- Problem:
Recast the items between the lines holding "Click Maximum Utilization download arrow icon" and "click(x=53, y=436)", inclusive, as a Markdown table with the columns Row and Line, numbering each row and skipping blank lines.

- Record excerpts:

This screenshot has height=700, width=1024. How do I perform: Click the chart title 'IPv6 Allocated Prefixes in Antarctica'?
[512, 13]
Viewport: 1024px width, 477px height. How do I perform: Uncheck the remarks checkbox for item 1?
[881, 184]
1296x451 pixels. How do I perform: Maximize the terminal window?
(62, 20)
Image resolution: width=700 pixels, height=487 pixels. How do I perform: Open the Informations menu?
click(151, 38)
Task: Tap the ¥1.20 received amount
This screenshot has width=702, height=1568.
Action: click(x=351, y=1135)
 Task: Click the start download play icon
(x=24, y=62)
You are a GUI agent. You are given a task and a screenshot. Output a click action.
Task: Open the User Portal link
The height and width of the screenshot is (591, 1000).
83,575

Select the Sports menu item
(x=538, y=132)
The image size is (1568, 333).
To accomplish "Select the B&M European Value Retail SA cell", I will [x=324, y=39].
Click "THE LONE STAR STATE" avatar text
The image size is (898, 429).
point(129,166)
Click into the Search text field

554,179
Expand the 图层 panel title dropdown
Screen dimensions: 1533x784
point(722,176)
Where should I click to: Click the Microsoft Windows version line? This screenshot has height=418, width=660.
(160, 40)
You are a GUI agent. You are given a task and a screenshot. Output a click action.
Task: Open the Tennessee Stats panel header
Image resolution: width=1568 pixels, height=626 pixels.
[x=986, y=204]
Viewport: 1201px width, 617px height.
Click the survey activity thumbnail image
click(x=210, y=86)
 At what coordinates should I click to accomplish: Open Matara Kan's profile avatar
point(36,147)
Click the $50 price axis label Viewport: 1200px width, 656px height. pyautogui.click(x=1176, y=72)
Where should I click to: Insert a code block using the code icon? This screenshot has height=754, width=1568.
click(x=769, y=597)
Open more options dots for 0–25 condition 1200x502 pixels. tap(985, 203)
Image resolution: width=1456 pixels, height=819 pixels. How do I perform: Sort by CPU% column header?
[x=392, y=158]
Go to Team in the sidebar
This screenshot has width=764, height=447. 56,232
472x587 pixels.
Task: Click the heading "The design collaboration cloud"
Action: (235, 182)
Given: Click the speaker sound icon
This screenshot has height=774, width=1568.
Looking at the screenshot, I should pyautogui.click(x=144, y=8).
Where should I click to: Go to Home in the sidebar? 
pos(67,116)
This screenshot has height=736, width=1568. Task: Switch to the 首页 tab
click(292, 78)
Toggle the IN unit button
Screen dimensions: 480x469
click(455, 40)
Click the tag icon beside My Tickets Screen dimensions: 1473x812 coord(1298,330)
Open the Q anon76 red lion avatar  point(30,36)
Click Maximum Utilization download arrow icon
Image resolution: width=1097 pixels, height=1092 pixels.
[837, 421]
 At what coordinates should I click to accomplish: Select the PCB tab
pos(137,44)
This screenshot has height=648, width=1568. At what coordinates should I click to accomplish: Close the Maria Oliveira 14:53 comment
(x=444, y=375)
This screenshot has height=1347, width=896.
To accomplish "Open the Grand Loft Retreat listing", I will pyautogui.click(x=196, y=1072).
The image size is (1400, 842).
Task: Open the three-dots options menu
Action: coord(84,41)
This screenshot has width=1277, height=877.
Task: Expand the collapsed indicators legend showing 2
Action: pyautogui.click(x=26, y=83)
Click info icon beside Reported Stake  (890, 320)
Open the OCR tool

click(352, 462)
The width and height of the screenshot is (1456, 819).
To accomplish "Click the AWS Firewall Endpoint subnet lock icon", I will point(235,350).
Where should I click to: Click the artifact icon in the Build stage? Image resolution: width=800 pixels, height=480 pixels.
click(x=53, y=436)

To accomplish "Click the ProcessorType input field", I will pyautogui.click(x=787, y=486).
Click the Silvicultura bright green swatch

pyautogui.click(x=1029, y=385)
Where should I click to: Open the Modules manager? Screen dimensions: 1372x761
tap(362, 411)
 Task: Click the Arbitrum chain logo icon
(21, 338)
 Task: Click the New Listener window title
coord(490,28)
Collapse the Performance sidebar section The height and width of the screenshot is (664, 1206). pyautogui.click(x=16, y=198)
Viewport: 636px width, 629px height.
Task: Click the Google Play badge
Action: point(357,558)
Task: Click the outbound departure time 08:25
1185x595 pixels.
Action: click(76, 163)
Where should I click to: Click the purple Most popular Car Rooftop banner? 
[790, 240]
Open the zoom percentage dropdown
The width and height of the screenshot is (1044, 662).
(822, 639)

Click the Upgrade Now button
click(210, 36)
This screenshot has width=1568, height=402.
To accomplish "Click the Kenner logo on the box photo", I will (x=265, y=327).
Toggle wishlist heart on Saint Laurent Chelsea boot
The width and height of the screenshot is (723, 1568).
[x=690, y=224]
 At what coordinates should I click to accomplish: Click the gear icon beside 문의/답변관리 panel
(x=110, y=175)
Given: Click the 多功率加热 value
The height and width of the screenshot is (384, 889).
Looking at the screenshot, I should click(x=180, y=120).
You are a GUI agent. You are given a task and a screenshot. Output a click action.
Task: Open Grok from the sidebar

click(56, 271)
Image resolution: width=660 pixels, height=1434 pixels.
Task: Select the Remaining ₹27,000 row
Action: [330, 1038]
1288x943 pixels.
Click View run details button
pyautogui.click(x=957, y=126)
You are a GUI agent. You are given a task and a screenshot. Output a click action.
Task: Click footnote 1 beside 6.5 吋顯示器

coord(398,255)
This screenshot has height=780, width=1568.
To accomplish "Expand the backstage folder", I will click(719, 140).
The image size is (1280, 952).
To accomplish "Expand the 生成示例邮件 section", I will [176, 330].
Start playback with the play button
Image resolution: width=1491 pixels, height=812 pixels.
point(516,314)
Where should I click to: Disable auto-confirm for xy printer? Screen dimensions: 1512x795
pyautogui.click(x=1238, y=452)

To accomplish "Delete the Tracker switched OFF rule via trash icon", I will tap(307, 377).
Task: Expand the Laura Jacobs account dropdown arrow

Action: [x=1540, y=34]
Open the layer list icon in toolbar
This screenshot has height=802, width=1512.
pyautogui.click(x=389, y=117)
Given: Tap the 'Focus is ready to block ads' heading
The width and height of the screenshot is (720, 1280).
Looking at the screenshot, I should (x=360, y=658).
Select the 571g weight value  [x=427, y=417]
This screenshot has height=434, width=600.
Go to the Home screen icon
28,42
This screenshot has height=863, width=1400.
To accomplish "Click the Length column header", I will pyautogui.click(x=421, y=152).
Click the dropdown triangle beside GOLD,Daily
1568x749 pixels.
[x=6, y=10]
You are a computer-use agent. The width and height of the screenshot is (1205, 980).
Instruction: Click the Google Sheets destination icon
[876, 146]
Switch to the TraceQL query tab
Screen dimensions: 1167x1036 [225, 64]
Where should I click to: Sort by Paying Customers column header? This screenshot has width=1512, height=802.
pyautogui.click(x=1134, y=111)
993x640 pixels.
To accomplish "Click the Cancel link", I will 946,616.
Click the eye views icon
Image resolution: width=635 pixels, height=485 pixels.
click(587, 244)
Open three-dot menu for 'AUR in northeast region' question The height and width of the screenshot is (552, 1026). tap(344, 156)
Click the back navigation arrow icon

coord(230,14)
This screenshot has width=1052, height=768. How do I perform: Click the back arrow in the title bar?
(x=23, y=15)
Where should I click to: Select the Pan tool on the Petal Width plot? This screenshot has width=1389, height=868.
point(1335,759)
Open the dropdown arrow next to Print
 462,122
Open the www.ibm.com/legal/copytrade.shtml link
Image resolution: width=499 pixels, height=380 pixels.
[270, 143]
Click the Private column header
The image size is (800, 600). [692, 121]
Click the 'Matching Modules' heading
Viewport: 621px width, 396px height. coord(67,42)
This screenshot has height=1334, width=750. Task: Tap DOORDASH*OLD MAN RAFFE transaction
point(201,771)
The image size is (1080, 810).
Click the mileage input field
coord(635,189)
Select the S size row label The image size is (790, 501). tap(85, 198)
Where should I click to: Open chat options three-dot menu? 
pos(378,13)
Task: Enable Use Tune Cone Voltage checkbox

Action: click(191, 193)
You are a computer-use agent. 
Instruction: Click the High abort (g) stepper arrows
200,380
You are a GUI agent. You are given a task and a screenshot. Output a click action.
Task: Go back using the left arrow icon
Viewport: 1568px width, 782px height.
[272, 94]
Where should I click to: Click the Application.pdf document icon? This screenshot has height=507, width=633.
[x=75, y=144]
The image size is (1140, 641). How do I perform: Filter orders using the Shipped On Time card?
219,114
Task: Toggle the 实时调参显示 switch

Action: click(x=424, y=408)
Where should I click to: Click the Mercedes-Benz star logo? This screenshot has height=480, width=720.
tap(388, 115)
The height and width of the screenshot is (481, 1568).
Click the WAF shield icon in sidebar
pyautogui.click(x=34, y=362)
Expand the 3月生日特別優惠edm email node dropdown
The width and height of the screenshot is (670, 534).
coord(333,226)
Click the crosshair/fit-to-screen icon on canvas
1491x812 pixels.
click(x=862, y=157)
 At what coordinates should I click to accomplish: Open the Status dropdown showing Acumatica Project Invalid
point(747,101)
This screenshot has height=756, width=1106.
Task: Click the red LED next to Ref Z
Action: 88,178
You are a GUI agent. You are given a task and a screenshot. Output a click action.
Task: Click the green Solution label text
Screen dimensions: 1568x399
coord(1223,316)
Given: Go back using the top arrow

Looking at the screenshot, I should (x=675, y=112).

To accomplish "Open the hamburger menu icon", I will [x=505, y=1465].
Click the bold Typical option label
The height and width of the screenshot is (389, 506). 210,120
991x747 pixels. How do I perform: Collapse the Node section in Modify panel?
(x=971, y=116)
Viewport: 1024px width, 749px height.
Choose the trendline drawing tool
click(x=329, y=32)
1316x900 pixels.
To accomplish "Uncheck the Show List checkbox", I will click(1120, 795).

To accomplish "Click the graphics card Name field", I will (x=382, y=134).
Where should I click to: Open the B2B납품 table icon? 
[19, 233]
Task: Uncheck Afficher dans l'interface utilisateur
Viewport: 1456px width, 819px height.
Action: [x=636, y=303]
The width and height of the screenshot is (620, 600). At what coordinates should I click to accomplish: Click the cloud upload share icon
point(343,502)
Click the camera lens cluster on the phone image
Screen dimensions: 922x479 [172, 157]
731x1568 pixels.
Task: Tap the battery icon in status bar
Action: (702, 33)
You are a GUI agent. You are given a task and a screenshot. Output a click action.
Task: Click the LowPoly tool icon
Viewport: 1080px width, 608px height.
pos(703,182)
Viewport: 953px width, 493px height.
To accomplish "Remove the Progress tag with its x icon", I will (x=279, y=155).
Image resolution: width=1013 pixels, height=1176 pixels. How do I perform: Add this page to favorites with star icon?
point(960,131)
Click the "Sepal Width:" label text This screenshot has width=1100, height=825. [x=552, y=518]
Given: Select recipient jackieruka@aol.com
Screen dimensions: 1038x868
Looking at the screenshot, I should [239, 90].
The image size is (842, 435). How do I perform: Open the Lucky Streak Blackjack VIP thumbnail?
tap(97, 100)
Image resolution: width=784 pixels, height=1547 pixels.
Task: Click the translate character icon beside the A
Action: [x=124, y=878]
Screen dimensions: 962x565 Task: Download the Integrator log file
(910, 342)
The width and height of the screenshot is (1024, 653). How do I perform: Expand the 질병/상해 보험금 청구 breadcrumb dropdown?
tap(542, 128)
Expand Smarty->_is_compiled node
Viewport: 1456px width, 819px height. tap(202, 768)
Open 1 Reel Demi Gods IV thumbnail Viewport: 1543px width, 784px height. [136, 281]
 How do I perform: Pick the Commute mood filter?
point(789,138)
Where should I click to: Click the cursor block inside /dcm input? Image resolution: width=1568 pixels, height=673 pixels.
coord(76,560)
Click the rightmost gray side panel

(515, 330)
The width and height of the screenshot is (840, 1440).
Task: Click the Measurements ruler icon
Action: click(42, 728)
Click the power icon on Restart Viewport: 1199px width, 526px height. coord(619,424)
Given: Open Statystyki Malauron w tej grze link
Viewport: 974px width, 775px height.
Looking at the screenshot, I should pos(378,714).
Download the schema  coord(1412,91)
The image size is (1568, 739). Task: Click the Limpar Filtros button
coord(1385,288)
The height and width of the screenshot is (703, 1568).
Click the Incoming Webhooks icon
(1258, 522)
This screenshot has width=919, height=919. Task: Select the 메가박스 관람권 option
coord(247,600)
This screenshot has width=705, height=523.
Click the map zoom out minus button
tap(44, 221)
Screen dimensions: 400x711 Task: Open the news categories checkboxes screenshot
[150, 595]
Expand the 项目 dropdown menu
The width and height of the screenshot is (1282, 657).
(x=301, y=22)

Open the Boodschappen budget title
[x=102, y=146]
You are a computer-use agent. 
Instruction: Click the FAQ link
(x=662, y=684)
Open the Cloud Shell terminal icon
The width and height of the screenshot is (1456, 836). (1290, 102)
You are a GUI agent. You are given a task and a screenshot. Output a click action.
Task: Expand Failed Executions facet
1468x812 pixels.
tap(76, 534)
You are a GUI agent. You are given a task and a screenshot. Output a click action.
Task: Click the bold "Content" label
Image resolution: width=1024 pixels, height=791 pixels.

- Right answer:
| Row | Line |
|---|---|
| 1 | Click Maximum Utilization download arrow icon |
| 2 | Image resolution: width=1097 pixels, height=1092 pixels. |
| 3 | [837, 421] |
| 4 |  At what coordinates should I click to accomplish: Select the PCB tab |
| 5 | pos(137,44) |
| 6 | This screenshot has height=648, width=1568. At what coordinates should I click to accomplish: Close the Maria Oliveira 14:53 comment |
| 7 | (x=444, y=375) |
| 8 | This screenshot has height=1347, width=896. |
| 9 | To accomplish "Open the Grand Loft Retreat listing", I will pyautogui.click(x=196, y=1072). |
| 10 | The image size is (1400, 842). |
| 11 | Task: Open the three-dots options menu |
| 12 | Action: coord(84,41) |
| 13 | This screenshot has width=1277, height=877. |
| 14 | Task: Expand the collapsed indicators legend showing 2 |
| 15 | Action: pyautogui.click(x=26, y=83) |
| 16 | Click info icon beside Reported Stake  (890, 320) |
| 17 | Open the OCR tool |
| 18 | click(352, 462) |
| 19 | The width and height of the screenshot is (1456, 819). |
| 20 | To accomplish "Click the AWS Firewall Endpoint subnet lock icon", I will point(235,350). |
| 21 | Where should I click to: Click the artifact icon in the Build stage? Image resolution: width=800 pixels, height=480 pixels. |
| 22 | click(x=53, y=436) |